** What you should do **
Scan the lines below for the string "page" and copy every one that has it.

** Material for the task **
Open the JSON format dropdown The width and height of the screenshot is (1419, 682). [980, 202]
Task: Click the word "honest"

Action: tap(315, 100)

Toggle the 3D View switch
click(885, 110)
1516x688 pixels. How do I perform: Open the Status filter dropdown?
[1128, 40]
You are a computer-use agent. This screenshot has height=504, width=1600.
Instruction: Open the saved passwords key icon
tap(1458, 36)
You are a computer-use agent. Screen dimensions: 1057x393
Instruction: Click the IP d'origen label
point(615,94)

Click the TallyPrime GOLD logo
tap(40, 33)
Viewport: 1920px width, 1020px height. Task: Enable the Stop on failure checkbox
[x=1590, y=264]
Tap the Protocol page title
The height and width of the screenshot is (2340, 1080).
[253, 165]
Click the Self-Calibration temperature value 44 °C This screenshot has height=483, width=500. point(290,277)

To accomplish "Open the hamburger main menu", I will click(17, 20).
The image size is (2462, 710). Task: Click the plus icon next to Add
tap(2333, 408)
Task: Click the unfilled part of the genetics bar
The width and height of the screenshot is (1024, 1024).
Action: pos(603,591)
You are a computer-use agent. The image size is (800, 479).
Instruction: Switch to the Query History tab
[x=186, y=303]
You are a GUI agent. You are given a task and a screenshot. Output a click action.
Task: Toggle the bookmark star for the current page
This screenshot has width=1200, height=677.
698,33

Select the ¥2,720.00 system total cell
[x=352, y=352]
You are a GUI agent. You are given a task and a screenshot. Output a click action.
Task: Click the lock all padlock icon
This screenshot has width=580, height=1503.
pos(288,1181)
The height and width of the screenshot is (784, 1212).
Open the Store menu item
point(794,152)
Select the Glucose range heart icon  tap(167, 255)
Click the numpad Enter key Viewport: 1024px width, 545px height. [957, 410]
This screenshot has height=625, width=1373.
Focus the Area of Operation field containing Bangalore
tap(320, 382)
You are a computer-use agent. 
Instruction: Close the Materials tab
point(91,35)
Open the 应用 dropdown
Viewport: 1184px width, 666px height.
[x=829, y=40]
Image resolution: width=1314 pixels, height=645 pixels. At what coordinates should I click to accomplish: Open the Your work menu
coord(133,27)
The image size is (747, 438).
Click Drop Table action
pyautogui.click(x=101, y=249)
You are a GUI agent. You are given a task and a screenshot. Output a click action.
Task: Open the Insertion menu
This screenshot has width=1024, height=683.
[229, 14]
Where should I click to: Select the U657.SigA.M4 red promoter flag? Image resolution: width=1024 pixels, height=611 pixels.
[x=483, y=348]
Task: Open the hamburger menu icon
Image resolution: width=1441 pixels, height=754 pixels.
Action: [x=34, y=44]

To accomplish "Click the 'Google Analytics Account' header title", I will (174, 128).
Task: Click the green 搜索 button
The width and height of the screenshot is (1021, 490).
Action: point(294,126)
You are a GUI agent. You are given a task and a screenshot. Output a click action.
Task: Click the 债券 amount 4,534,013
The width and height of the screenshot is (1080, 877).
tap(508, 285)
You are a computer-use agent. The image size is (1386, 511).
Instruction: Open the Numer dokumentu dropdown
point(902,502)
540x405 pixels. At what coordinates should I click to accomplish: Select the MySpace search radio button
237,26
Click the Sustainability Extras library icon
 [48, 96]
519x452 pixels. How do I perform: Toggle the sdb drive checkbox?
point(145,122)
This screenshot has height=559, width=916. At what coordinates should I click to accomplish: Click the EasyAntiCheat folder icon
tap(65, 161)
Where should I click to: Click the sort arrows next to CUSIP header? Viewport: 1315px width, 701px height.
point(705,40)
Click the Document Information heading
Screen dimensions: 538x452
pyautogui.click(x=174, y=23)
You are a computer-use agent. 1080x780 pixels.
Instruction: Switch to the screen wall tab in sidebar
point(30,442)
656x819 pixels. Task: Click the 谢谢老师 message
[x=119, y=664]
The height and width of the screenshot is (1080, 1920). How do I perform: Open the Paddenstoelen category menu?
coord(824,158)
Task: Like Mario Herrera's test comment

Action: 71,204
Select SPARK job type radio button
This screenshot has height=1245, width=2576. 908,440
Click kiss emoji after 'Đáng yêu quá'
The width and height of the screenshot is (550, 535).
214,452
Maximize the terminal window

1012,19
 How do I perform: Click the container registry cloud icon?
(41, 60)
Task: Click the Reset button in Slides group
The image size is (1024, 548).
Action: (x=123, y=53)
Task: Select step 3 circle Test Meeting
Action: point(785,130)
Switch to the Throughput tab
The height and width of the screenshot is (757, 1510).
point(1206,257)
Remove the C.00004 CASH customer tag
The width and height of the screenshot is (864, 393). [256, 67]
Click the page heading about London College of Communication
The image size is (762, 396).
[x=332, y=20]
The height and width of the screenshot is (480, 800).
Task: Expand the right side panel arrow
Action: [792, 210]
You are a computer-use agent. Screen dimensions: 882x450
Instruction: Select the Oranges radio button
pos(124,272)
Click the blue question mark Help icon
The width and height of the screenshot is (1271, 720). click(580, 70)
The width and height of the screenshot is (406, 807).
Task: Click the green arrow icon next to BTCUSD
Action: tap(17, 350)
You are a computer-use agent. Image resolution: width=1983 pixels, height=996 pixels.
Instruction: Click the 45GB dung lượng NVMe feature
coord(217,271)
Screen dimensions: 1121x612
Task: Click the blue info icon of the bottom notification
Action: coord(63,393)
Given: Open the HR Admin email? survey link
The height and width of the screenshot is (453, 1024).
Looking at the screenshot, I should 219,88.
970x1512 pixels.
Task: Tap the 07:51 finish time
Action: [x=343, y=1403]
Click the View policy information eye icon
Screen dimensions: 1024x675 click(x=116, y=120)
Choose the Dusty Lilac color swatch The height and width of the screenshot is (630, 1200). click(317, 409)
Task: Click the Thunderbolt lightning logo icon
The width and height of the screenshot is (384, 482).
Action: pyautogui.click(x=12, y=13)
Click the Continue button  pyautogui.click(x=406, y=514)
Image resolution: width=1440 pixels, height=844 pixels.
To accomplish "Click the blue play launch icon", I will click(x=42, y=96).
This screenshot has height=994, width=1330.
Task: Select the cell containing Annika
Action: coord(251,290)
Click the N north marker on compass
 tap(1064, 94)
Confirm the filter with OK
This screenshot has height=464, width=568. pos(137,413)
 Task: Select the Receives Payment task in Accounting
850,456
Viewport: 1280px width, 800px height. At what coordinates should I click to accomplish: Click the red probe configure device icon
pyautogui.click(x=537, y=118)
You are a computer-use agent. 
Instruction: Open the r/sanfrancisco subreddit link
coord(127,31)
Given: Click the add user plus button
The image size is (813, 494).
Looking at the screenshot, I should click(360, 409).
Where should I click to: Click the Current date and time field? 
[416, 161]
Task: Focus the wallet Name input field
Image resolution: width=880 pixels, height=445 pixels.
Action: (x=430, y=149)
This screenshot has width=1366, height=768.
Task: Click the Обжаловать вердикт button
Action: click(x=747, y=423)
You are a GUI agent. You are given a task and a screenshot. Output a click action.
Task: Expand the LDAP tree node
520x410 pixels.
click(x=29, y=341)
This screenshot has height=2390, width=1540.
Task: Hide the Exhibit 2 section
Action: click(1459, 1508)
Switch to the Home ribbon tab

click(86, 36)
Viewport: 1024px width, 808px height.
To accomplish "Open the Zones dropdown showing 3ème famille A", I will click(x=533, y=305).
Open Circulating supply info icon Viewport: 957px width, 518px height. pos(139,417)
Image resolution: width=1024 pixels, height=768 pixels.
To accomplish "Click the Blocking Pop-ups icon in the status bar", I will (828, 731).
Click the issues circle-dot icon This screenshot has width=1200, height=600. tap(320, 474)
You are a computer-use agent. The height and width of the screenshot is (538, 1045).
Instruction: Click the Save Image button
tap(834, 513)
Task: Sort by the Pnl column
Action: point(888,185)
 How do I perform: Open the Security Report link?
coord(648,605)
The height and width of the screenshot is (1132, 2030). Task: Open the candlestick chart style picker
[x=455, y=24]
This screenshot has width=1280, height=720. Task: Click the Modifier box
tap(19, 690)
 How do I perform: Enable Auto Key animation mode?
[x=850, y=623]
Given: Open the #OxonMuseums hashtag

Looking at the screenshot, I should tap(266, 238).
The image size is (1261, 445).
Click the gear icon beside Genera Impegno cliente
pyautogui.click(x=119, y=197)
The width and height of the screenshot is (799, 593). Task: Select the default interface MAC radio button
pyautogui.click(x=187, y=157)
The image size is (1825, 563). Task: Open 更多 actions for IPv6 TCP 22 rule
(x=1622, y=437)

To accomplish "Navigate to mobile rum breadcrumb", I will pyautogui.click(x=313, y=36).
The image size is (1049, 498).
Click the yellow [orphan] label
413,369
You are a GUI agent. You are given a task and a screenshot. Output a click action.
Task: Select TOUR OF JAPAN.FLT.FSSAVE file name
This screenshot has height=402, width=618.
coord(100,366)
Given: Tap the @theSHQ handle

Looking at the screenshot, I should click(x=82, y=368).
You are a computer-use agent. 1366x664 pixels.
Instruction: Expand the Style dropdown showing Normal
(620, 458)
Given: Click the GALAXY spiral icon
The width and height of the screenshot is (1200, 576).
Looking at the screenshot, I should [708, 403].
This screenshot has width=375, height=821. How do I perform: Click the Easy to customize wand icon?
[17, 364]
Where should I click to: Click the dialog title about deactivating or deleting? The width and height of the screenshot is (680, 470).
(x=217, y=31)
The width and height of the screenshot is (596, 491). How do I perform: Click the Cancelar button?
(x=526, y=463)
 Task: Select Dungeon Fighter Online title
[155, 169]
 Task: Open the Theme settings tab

** Answer to the exercise **
Tap the Protocol page title
Task: Toggle the bookmark star for the current page
Click the page heading about London College of Communication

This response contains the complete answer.